The child is then a part of a family in a family home. The youngster may have siblings or be an only (not lonely) child. Nonetheless, after years of modeling and parenting the child is imparted tools (for better or for worse) for independent living, separate and apart from the parents…outside what has been home for that period. These memories are of a child having grown up during formative years and will represent a large chunk of one’s total life, and so, upon reflection have an enormous influence on us. Yet, it cannot be home unless we can leave it. And, we do.

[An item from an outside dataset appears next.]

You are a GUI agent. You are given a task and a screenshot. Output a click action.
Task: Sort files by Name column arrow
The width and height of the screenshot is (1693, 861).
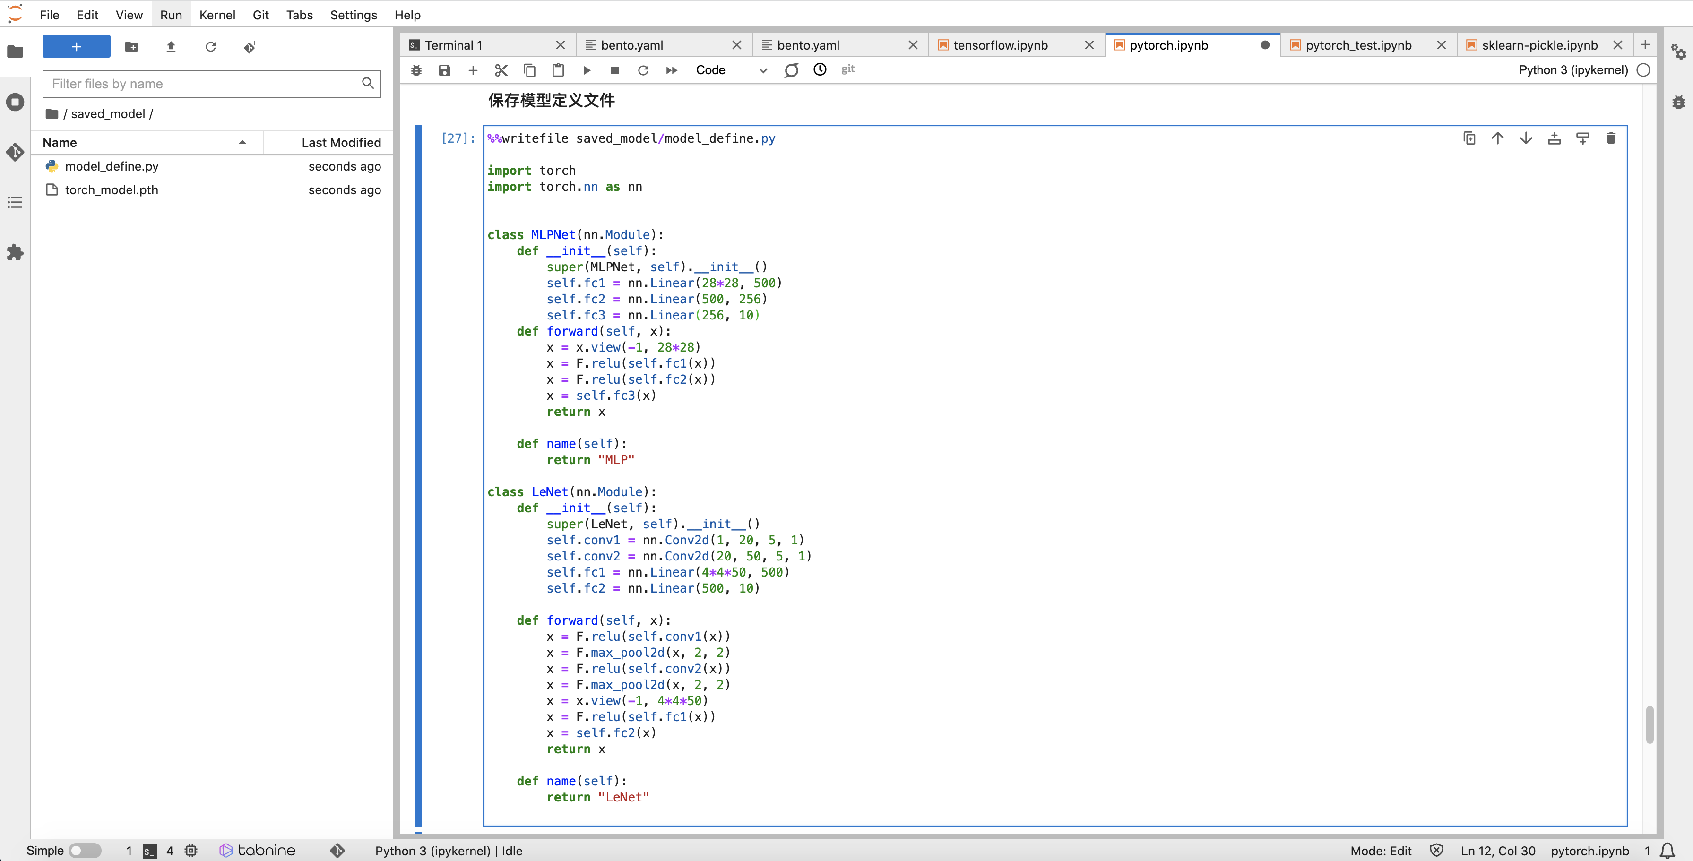click(x=242, y=143)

Home becomes our universe. Our ‘first universe’ is the womb, an enclosure that has been, in a metaphorical sense, copied throughout history in architecture and intention - a place for safety and nurturing - the cache, the cave, circling of the wagons, shelters, walled villages - mother symbol. They were receptive enclosures like cloisters. Allegorical landscapes. And, all are temporal. We repeat the idea of home throughout our lives whenever we re-inhabit a space. Oddly, we imagine ourselves building walls that describe us and our uniqueness: not ramparts to keep people out, rather our replication of an earlier illusion of home as protection, safety, security and comfort. A place to return to…which, again, requires us the ability to leave. Here is where the pandemic has stricken us with grief. We have lost our affection for home because we have not been able to leave it. Being home has gnawed at us, trapped us, forced us to test our physical and emotional constitutions. We long for the home as it once was. When we have the ability to leave, we can choose to honor the place called home…and remain.
Thus, home is not merely nostalgia for the past as represented by a place, a house, a physical representation It is an idea. Moving from home to home is a journey that determines the direction of personal explorations and ‘pilgrimages’ throughout life. They are more than tangible rearranging; they are symbolic restructurings and in an effort to re-establish one’s relationship with home. That lost place is left behind and if correctly thought of is remembered as a launching pad. If it is more than in introduction to what’s next, that aspect of the search becomes ultimately futile. This is why we must move on.
That is why ‘home’ is as much a matter of time and experience as it is distance. “The 1960s song "Homeward Bound" by Simon and Garfunkel is really about an attempt to return to this past time of innocence. The home they sing about is really America of the 1950s. This homeward search has been a persistent theme of much American literature of the twentieth century and some of our greatest authors like Thomas Wolfe addressed this in his novel “You Can't Go Home Again”.
We are all in exile from the past. The novelist Czeslaw Milosz makes this point in his introduction to the book “Exiles” by Josef Koudelka. “…we may consider the life of every human being as an unrelenting movement from childhood on, through the phases of youth, maturity, and old age.” Time and place move us further and further away from our original home. “The past of every individual undergoes constant transformation in his or her memory, and more often than not it acquires the features of an irretrievable land made more and more strange by the flow of time.”
For the first time in contemporary history we are exiles from our homes without leaving them. We wish something of a time past without having departed. We are living concurrently in the place of our personal expansion and growth from our past and last home, while unable to live it as home as we knew it before the pandemic. One would think that since everybody shares this wrenching condition of displacement within one’s home that sympathies would bring people together. But, such is the mythology of home, that although on a metaphysical level our homes of origin are the same we each develop our own association with home that is unique and personal. Even mother’s wombs are unique.
What is left then for humans?
G-O-D?
Is God the manifestation of our most original home?
Is God a creation such that you can never forget home?
Is God a reminder that one day you will return home?
Is God the universal womb that pushed you out for a time so that you could travel in spacial circles only to reminisce on remnants of the past.
Or, maybe, you just have to move the furniture around.